Screenshot grounding data:
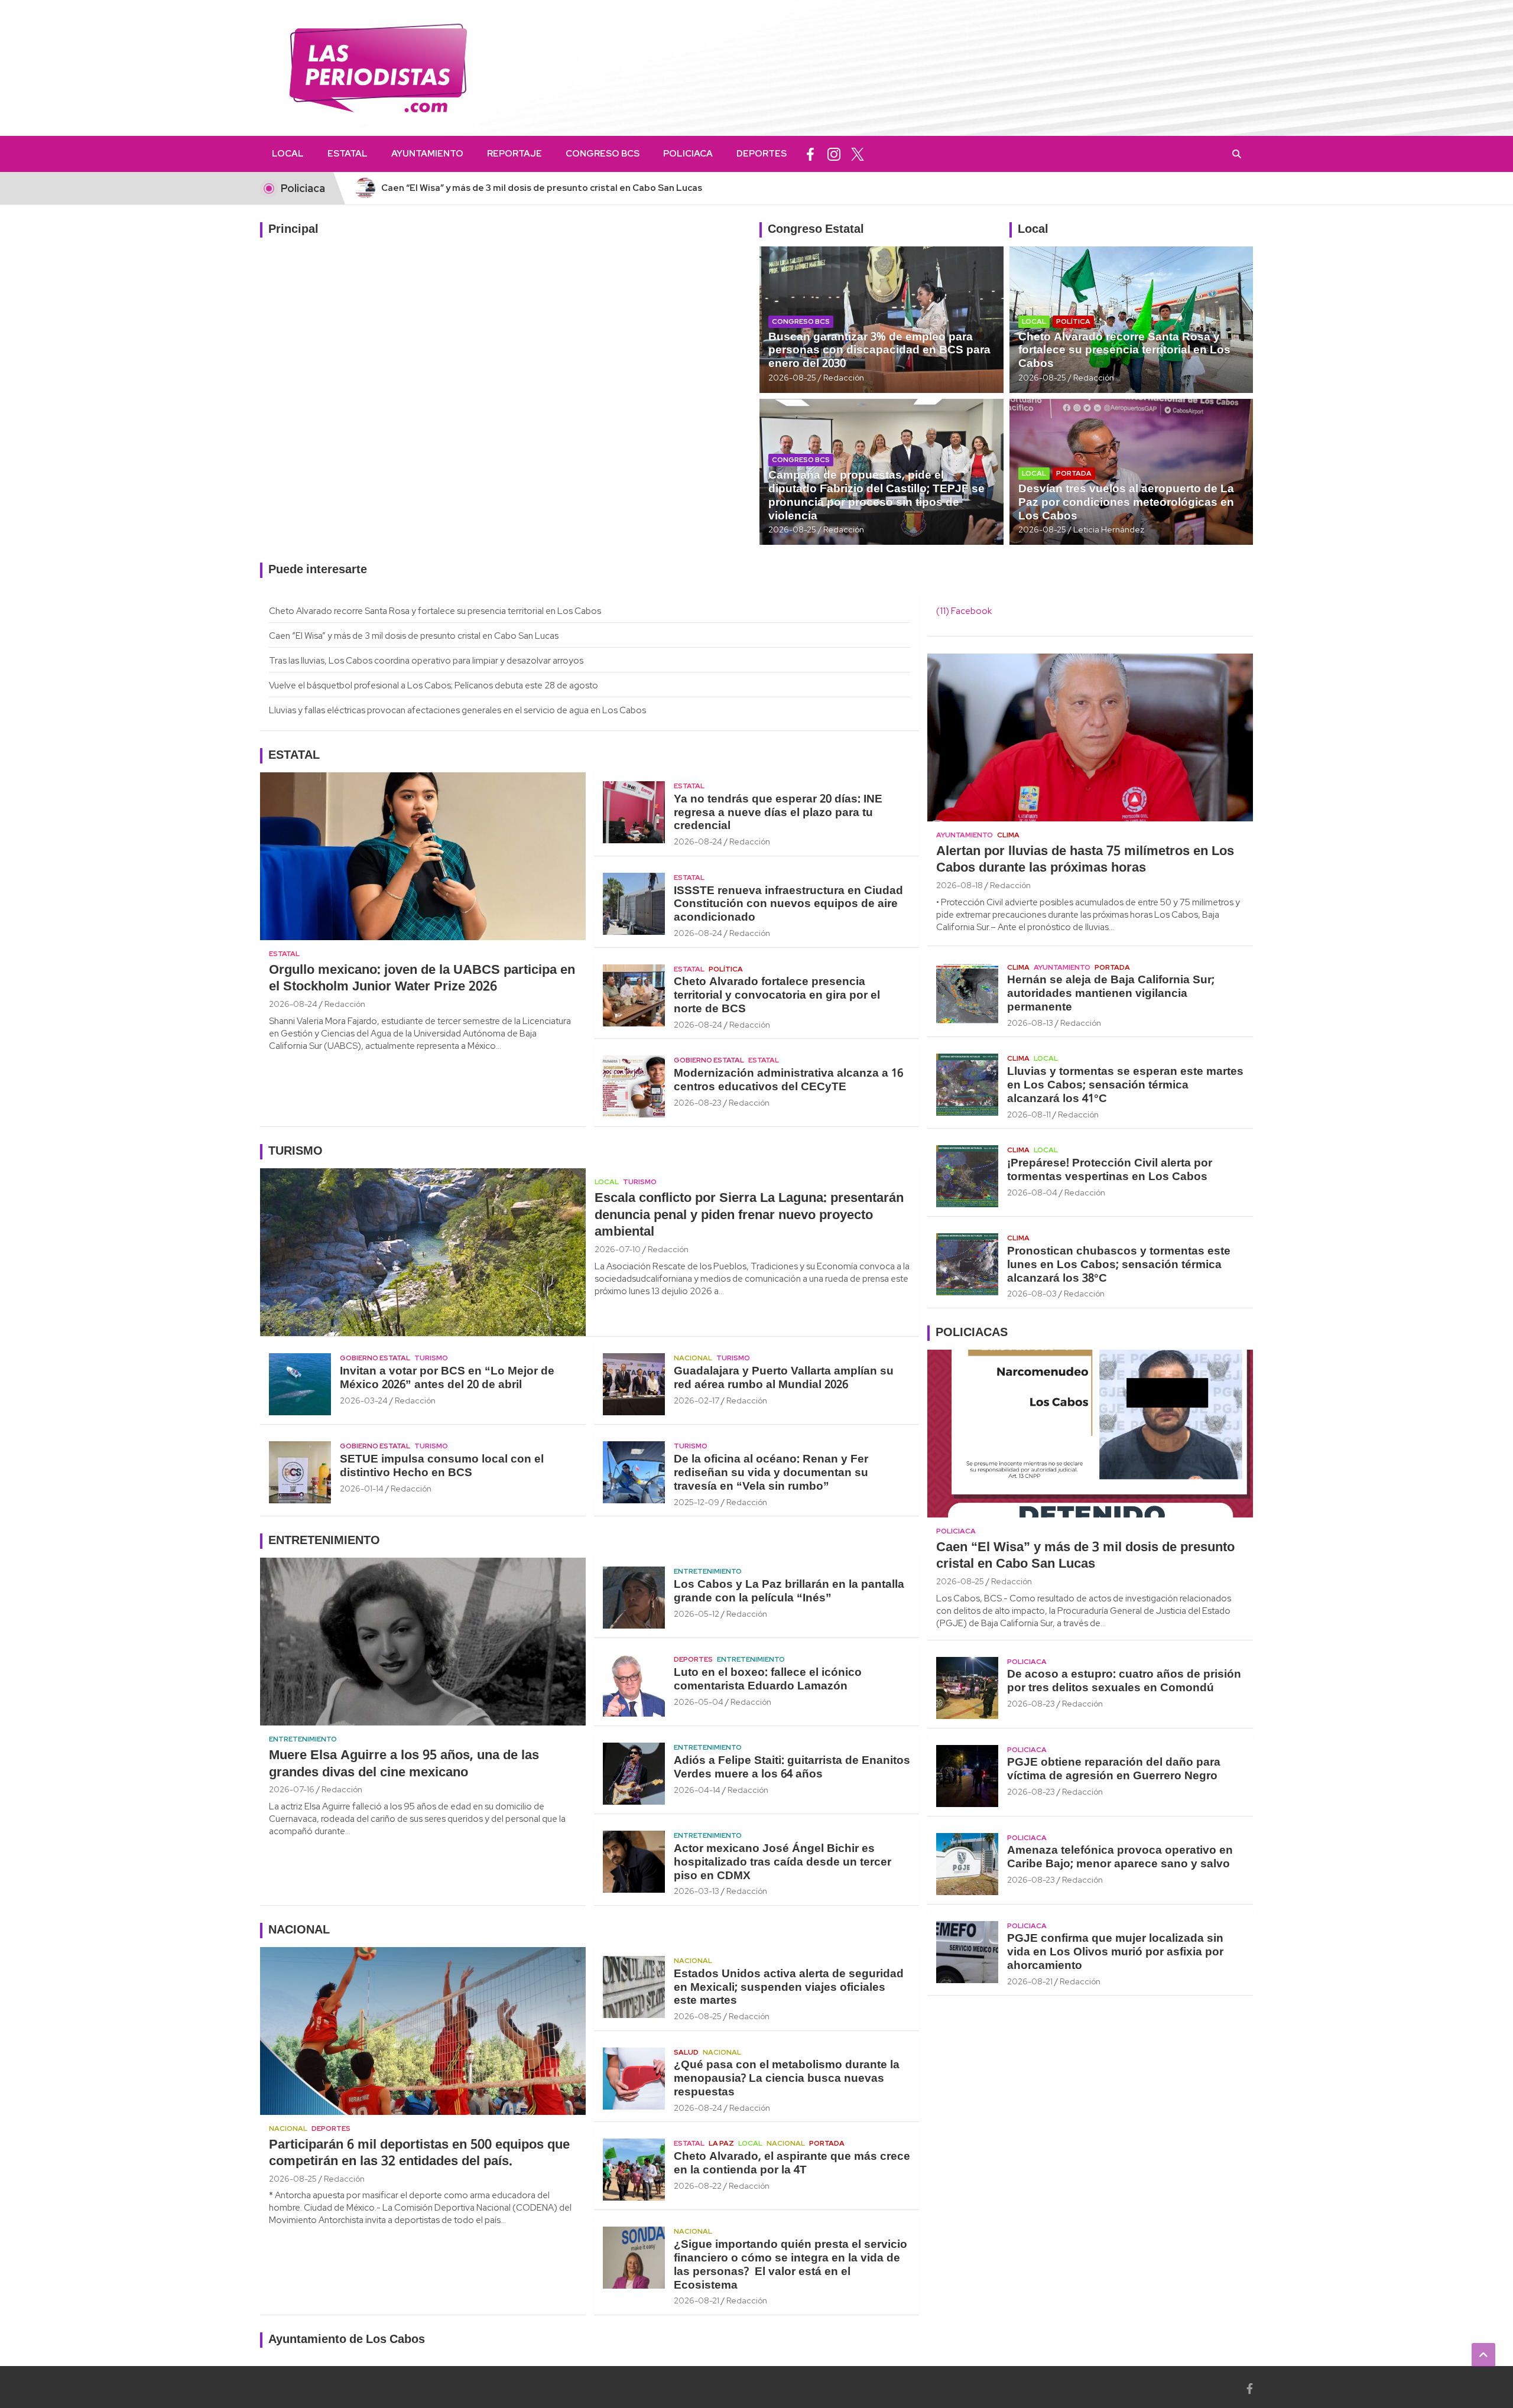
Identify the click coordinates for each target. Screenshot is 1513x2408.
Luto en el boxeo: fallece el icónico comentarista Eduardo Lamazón (768, 1679)
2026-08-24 (293, 1004)
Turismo (640, 1182)
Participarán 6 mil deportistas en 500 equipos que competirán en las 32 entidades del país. (419, 2153)
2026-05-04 (698, 1702)
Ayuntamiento (427, 154)
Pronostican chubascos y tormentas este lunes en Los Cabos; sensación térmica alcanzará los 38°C (1118, 1265)
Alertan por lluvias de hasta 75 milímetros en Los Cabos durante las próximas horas (1085, 860)
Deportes (761, 154)
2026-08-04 (1032, 1192)
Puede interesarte (317, 570)
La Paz (721, 2143)
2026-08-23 (698, 1102)
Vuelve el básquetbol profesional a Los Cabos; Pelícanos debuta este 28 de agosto (433, 685)
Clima (1008, 835)
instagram (834, 154)
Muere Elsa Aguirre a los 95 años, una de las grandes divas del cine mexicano (404, 1764)
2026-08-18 (959, 885)
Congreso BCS (602, 154)
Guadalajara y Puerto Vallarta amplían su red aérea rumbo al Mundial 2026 (784, 1378)
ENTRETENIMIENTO (324, 1541)
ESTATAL (294, 756)
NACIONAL (299, 1930)
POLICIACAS (972, 1333)
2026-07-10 (618, 1249)
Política (1073, 321)
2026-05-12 (696, 1613)
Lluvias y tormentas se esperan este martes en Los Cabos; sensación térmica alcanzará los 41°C (1125, 1085)
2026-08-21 (696, 2300)
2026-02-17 (696, 1400)
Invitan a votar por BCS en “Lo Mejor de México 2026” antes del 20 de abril (447, 1378)
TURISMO (295, 1152)
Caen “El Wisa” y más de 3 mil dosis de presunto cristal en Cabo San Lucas (414, 636)
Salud (686, 2052)
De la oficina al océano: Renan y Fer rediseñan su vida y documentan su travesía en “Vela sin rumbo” (771, 1473)
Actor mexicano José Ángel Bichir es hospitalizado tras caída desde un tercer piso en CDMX (782, 1863)
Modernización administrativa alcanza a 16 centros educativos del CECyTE (788, 1080)
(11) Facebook (964, 611)
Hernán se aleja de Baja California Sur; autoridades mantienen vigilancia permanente (1111, 994)
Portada (1074, 473)
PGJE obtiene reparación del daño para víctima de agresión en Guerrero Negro (1113, 1769)
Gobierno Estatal (709, 1060)
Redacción (843, 377)
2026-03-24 (364, 1400)
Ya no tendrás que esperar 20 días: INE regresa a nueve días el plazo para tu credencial (778, 813)
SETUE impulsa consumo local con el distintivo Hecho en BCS (442, 1466)
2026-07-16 (291, 1789)
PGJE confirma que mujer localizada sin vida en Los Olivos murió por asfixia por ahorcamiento (1115, 1952)
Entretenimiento (303, 1739)
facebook (810, 154)
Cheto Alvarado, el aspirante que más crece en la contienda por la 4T (792, 2163)
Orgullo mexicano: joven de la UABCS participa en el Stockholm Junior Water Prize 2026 (422, 979)
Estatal (347, 154)
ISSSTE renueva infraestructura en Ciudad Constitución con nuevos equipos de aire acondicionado (788, 905)
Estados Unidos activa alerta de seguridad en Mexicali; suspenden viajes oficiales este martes (789, 1988)
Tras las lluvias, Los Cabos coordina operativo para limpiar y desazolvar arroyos (426, 661)
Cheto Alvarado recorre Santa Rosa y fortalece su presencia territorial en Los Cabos (1124, 351)
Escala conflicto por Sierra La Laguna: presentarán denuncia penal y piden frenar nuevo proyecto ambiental (749, 1215)
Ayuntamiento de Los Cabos (346, 2340)
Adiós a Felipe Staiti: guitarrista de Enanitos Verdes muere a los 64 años (792, 1767)
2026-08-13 (1030, 1023)
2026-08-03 (1032, 1293)
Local (288, 154)
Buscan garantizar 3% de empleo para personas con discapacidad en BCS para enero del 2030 (879, 351)
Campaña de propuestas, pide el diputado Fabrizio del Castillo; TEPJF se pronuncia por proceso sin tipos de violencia (876, 495)
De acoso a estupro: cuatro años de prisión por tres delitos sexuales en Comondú (1124, 1681)
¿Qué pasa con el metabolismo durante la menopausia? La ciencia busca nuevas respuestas (787, 2079)
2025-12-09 (696, 1502)
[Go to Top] (1483, 2355)
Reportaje (514, 154)
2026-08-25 (792, 377)
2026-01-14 (362, 1488)
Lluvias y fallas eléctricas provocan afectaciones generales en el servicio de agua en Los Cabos (457, 710)
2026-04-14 (697, 1790)
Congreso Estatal (816, 230)
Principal (293, 230)
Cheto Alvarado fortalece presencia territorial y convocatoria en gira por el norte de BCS (777, 996)
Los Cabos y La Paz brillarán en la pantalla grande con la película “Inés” (789, 1591)
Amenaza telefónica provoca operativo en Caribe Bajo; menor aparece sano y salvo (1120, 1857)
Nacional (693, 1358)
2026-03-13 (696, 1891)
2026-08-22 (698, 2185)
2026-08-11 (1029, 1114)
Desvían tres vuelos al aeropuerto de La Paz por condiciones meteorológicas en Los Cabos (1126, 503)
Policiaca (688, 154)
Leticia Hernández (1108, 529)
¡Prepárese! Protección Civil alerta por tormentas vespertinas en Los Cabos (1109, 1170)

## Task requirements
Set down, from the entries above, exactly the lines from the one with "Actor mexicano José" up to and including the one with "[Go to Top] (1483, 2355)", and no other lines.

## Completed task
Actor mexicano José Ángel Bichir es hospitalizado tras caída desde un tercer piso en CDMX (782, 1863)
Modernización administrativa alcanza a 16 centros educativos del CECyTE (788, 1080)
(11) Facebook (964, 611)
Hernán se aleja de Baja California Sur; autoridades mantienen vigilancia permanente (1111, 994)
Portada (1074, 473)
PGJE obtiene reparación del daño para víctima de agresión en Guerrero Negro (1113, 1769)
Gobierno Estatal (709, 1060)
Redacción (843, 377)
2026-03-24 (364, 1400)
Ya no tendrás que esperar 20 días: INE regresa a nueve días el plazo para tu credencial (778, 813)
SETUE impulsa consumo local con el distintivo Hecho en BCS (442, 1466)
2026-07-16 (291, 1789)
PGJE confirma que mujer localizada sin vida en Los Olivos murió por asfixia por ahorcamiento (1115, 1952)
Entretenimiento (303, 1739)
facebook (810, 154)
Cheto Alvarado, el aspirante que más crece en la contienda por la 4T (792, 2163)
Orgullo mexicano: joven de la UABCS participa en el Stockholm Junior Water Prize 2026 (422, 979)
Estatal (347, 154)
ISSSTE renueva infraestructura en Ciudad Constitución con nuevos equipos de aire acondicionado (788, 905)
Estados Unidos activa alerta de seguridad en Mexicali; suspenden viajes oficiales este martes (789, 1988)
Tras las lluvias, Los Cabos coordina operativo para limpiar y desazolvar arroyos (426, 661)
Cheto Alvarado recorre Santa Rosa y fortalece su presencia territorial en Los Cabos (1124, 351)
Escala conflicto por Sierra La Laguna: presentarán denuncia penal y piden frenar nuevo proyecto ambiental (749, 1215)
Ayuntamiento de Los Cabos (346, 2340)
Adiós a Felipe Staiti: guitarrista de Enanitos Verdes muere a los 64 años (792, 1767)
2026-08-13 (1030, 1023)
2026-08-03 (1032, 1293)
Local (288, 154)
Buscan garantizar 3% de empleo para personas con discapacidad en BCS para enero del 2030 (879, 351)
Campaña de propuestas, pide el diputado Fabrizio del Castillo; TEPJF se pronuncia por proceso sin tipos de violencia (876, 495)
De acoso a estupro: cuatro años de prisión por tres delitos sexuales en Comondú (1124, 1681)
¿Qué pasa con el metabolismo durante la menopausia? La ciencia busca nuevas respuestas (787, 2079)
2025-12-09 (696, 1502)
[Go to Top] (1483, 2355)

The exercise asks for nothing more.